Consigne —
Convertissez les lignes de tous les items ci-dessous en liste numérotée, sans les lignes vides. Veuillez ne pas inclure les images dans la réponse.
++++++++++
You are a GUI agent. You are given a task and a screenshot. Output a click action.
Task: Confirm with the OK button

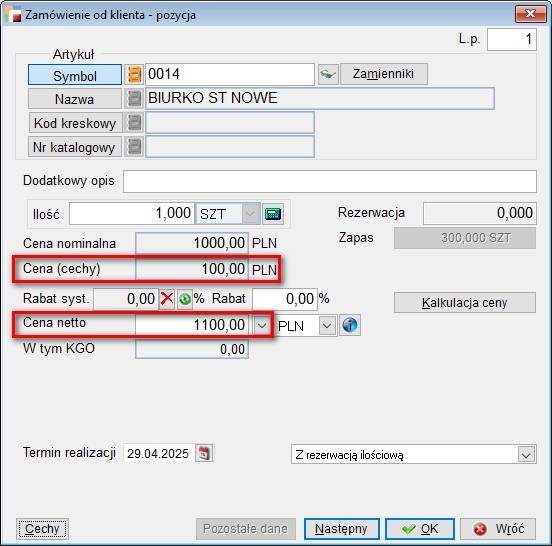click(x=420, y=528)
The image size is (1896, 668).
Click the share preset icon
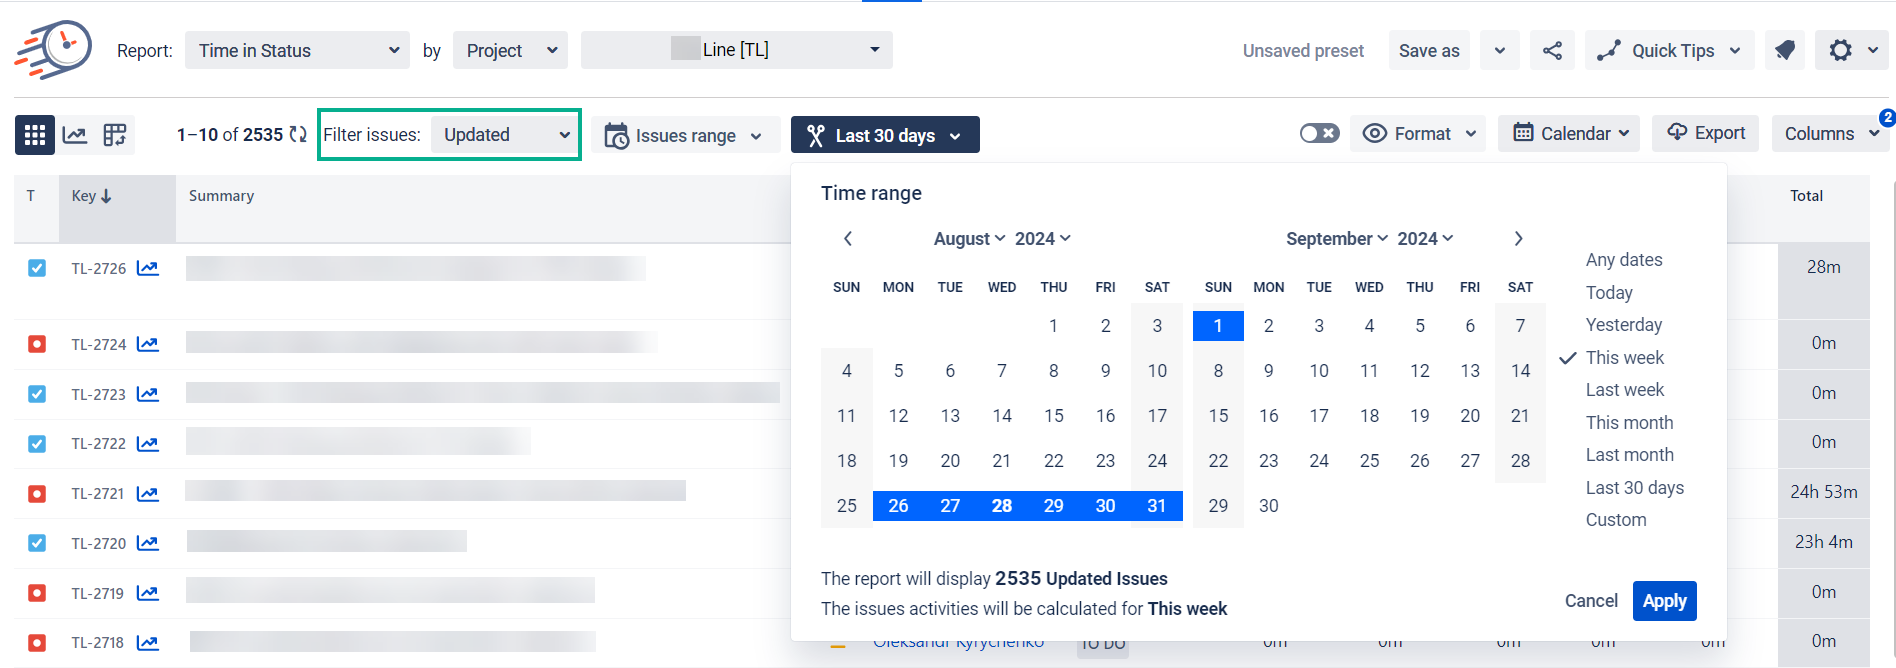coord(1552,50)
++++++++++
Réponse —
1. You are a GUI agent. You are given a task and a screenshot. Output a click action.
2. Task: Confirm with the OK button
3. click(x=420, y=528)
4. The image size is (1896, 668).
5. Click the share preset icon
6. coord(1552,50)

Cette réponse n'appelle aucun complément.